Input for this task:
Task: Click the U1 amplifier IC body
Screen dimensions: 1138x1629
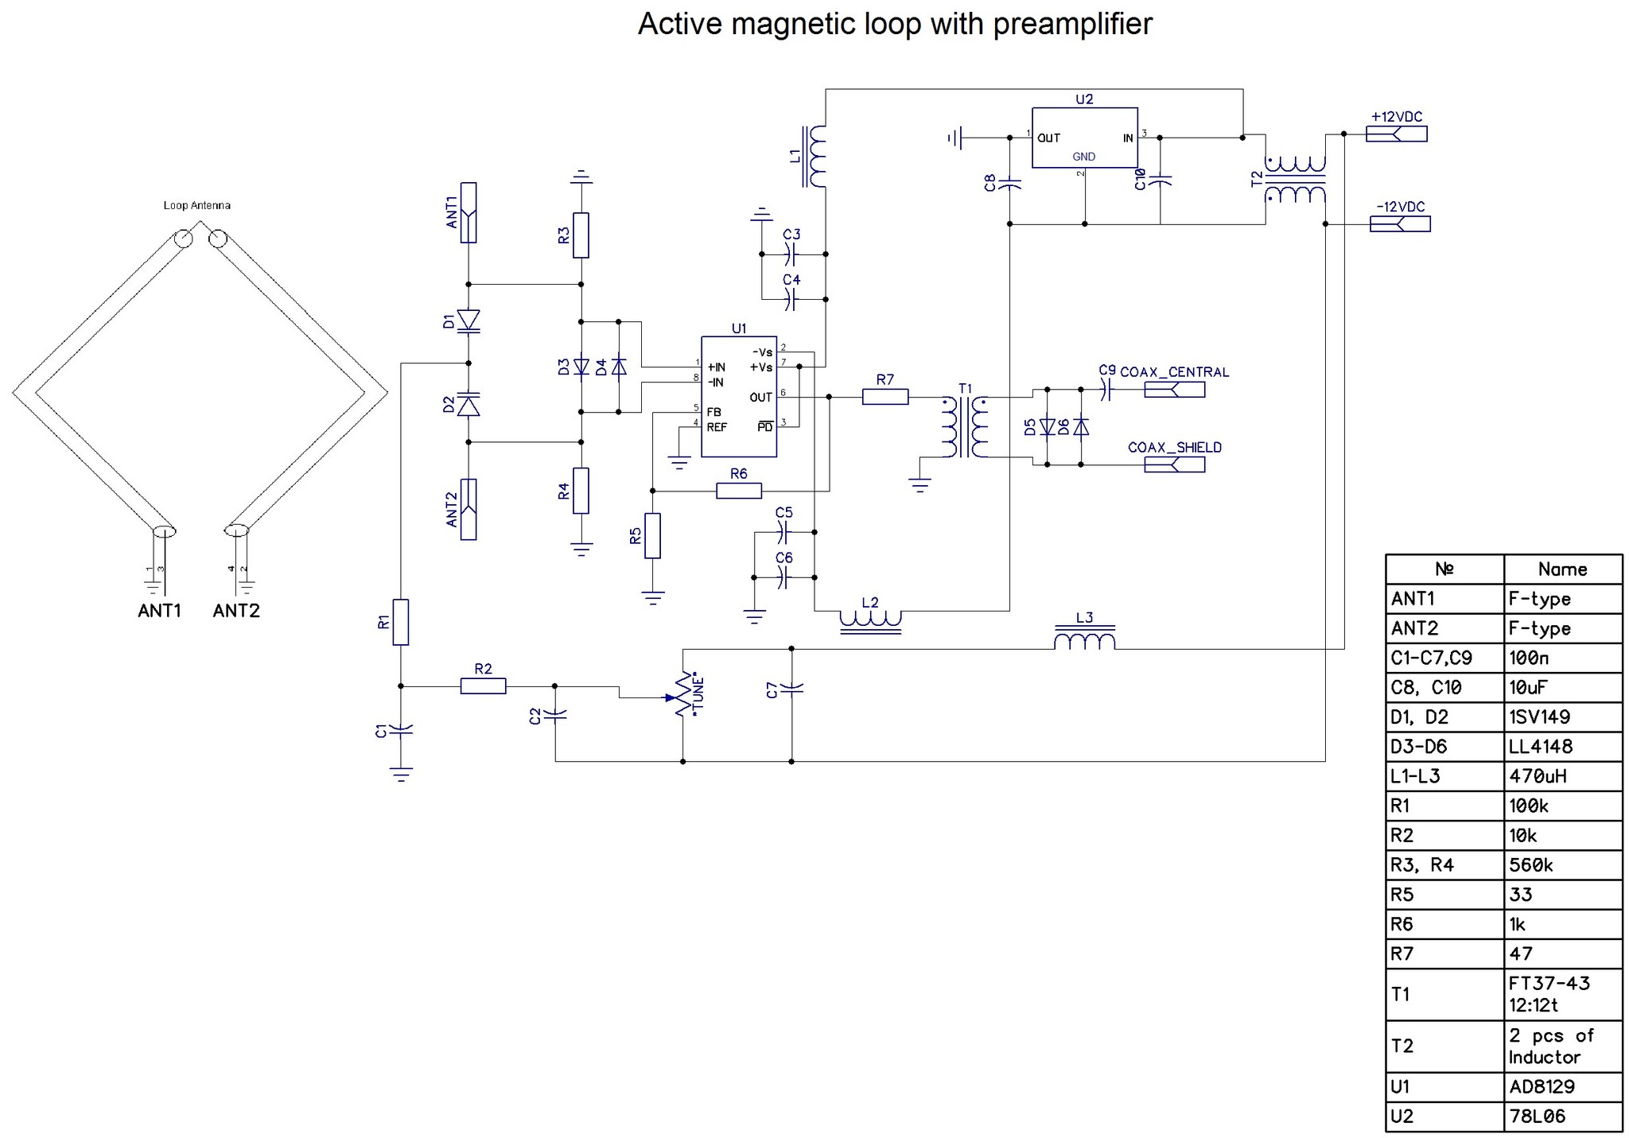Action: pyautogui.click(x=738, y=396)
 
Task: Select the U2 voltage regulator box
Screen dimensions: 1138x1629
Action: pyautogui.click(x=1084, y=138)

Exercise description:
Update the lines above by replacing "Screen dimensions" with "Display size" and keeping everything else the same. Leave the pictures out.

Exercise answer:
Task: Click the U1 amplifier IC body
Display size: 1138x1629
Action: pyautogui.click(x=738, y=396)
 
Task: Select the U2 voltage regulator box
Display size: 1138x1629
Action: pyautogui.click(x=1084, y=138)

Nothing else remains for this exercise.